ICS Automation AG bzw. Automation + Controlsystem ACS AG
Wattstrasse 14
CH-9240 Uzwil
+41 71 955 04 50
info@ics-automation·com

Collection and processing of personal data
ICS or acs process in particular

• Contract data
• Payment data
• Contact data (name, address, tel, e-mail, title, place of work, etc.)

for the purpose of providing contractual services, service and customer care, marketing, advertising, to comply with legal obligations, to manage business relationships, to identify customer needs, to evaluate and improve our services, and to communicate on various topics. ICS or acs do not operate an online store, nor do we offer or sell products or services to individuals in Switzerland or the EU. When individuals inquire about job openings on our website or apply for a job, those applications and any additional information submitted may be used to match skills and interests with job openings at ICS or acs. When contact is made with ICS or acs (e.g., e-mail, telephone, etc.), the information provided by the person making the contact is processed to handle the contact and its completion. We use the "Microsoft Teams" service to conduct telephone conferences, online meetings, video conferences and/or webinars ("online meetings") The following data is processed in this context: User name, general information about service preferences, information about each user's device and network and Internet connection, such as IP address(es), MAC address, other device IDs (UDID), device type, operating system type and version, client version, information about the use of or other interaction with "Microsoft" products ("Usage Information"), other information that the user uploads, provides or creates while using the service, and metadata used to maintain the service provided. Where appropriate, as is common with collaborative tools, other personal data may also be exchanged between the participants, such as chat messages, images, files, audio or video recordings, contact information, or metadata used for the maintenance of the service provided. Only a minimum of data is processed if you participate in an "online meeting" of "Microsoft Teams" without registration. Recordings of the "Online Meeting" are only made with prior notice and are generally stored locally. Additional information about the processing of personal data by "Microsoft Teams" can be found in their privacy policy.
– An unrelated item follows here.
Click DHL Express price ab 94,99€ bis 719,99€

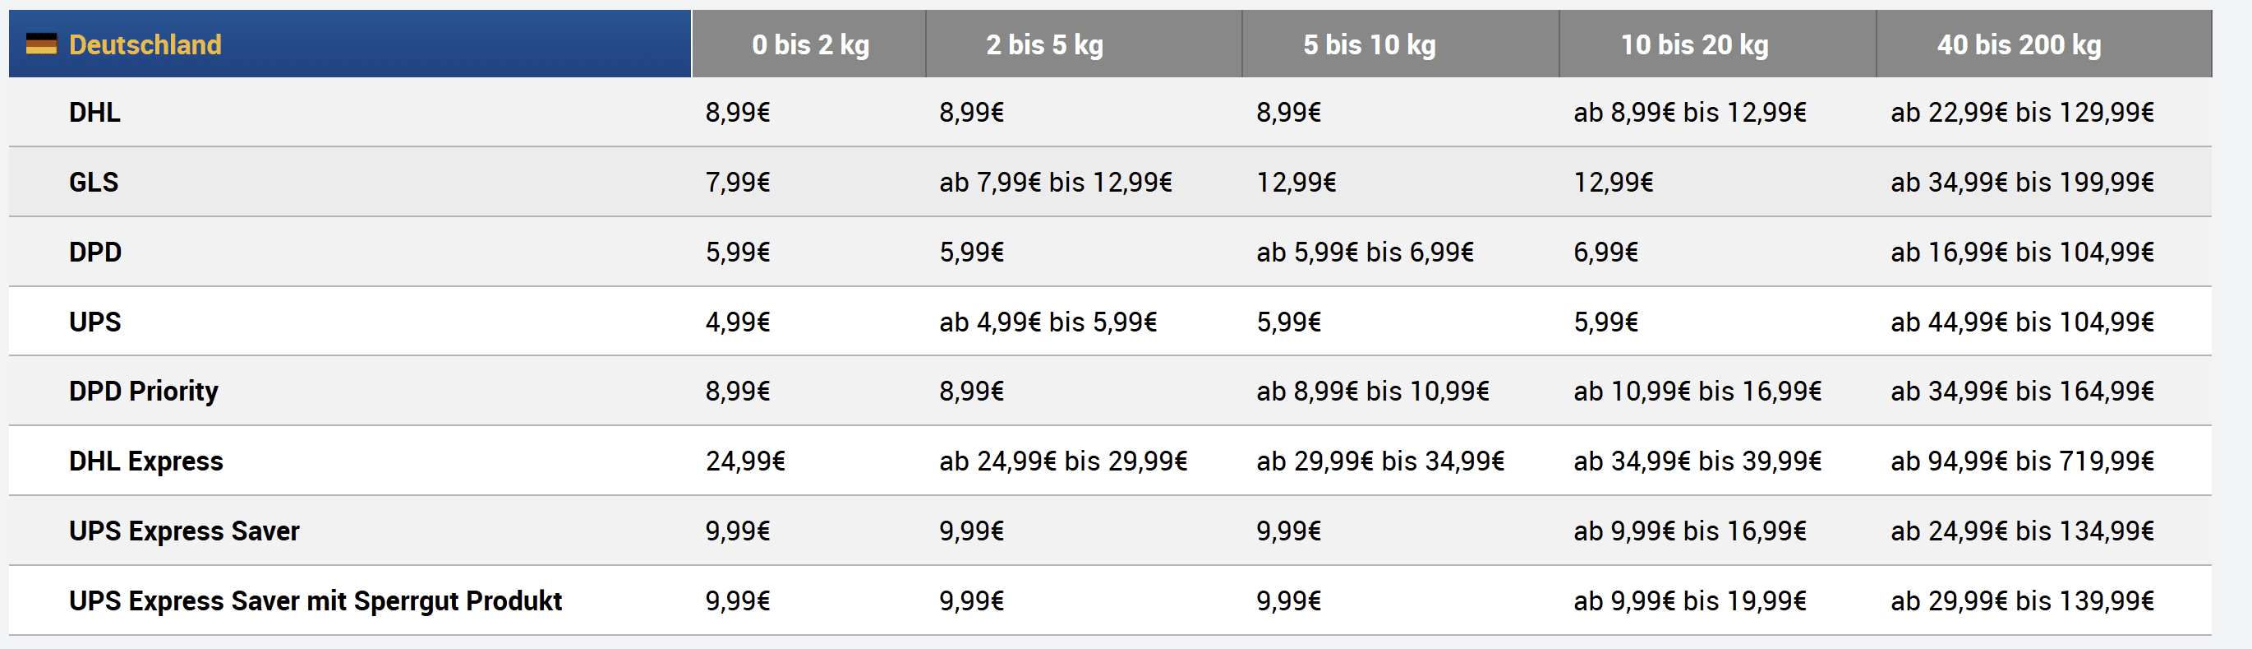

Purposes of data processing and legal bases
We only process personal data in which we have a legitimate interest corresponding to the purpose or in the case of a legal obligation, namely for the following purposes

• Contract processing
• Information on offers, services, websites and other platforms on which we are present;
• Communication with third parties and processing of their requests (e.g. applications, inquiries);
• Collection of personal data from publicly available sources for the purpose of customer acquisition, insofar as our legitimate interests require it and it is permitted by law;
• Advertising and information about our services and offers to existing customers, unless you have objected to the use of your data for this purpose (if we send you advertising from us as an existing customer, you can object to this at any time, we will then put you on a block list against further advertising mailings);
• Assertion of legal claims and defense in connection with legal disputes and official proceedings;
• Prevention and investigation of criminal offenses and other misconduct (e.g., conducting internal investigations, data analysis to combat fraud);
• Guarantees of our operations, in particular IT, our websites and other platforms;
• Taking measures to ensure IT, building and facility security and to protect our employees and other persons and assets belonging to or entrusted to us (such as access controls, visitor lists, network and mail scanners, telephone records);
• Conducting "online meetings."

If you have given us consent to process your personal data for specific purposes, we process your personal data within the scope of and based on this consent, unless we have another legal basis and we require such a basis. Consent given can be revoked at any time, but this has no effect on data processing that has already taken place. Insofar as the processing of your personal data is within the scope of the administration of industrial property rights, the law and ordinance specify which data we process and in what form. For example, we are required by law to inform the public about the intellectual property rights valid in Switzerland and the personal data associated with them.

Cookies and image elements
Our websites may use "cookies" and similar technologies to identify your browser or device. A cookie is a small file that is sent to your computer or automatically stored on your computer or mobile device by the web browser you use when you visit our website. This allows us to recognize you when you return to this website, even if we do not know who you are. In addition to cookies that are only used during a session and deleted after your website visit ("session cookies"), cookies can also be used to store user settings and other information for a certain period of time (e.g. two years) ("permanent cookies"). However, you can set your browser to reject cookies, store them for one session only, or otherwise delete them early. Most browsers are preset to accept cookies.

Newsletters and marketing emails
The receipt of newsletters and other marketing emails requires your consent. You can revoke this at any time by unsubscribing from the newsletter.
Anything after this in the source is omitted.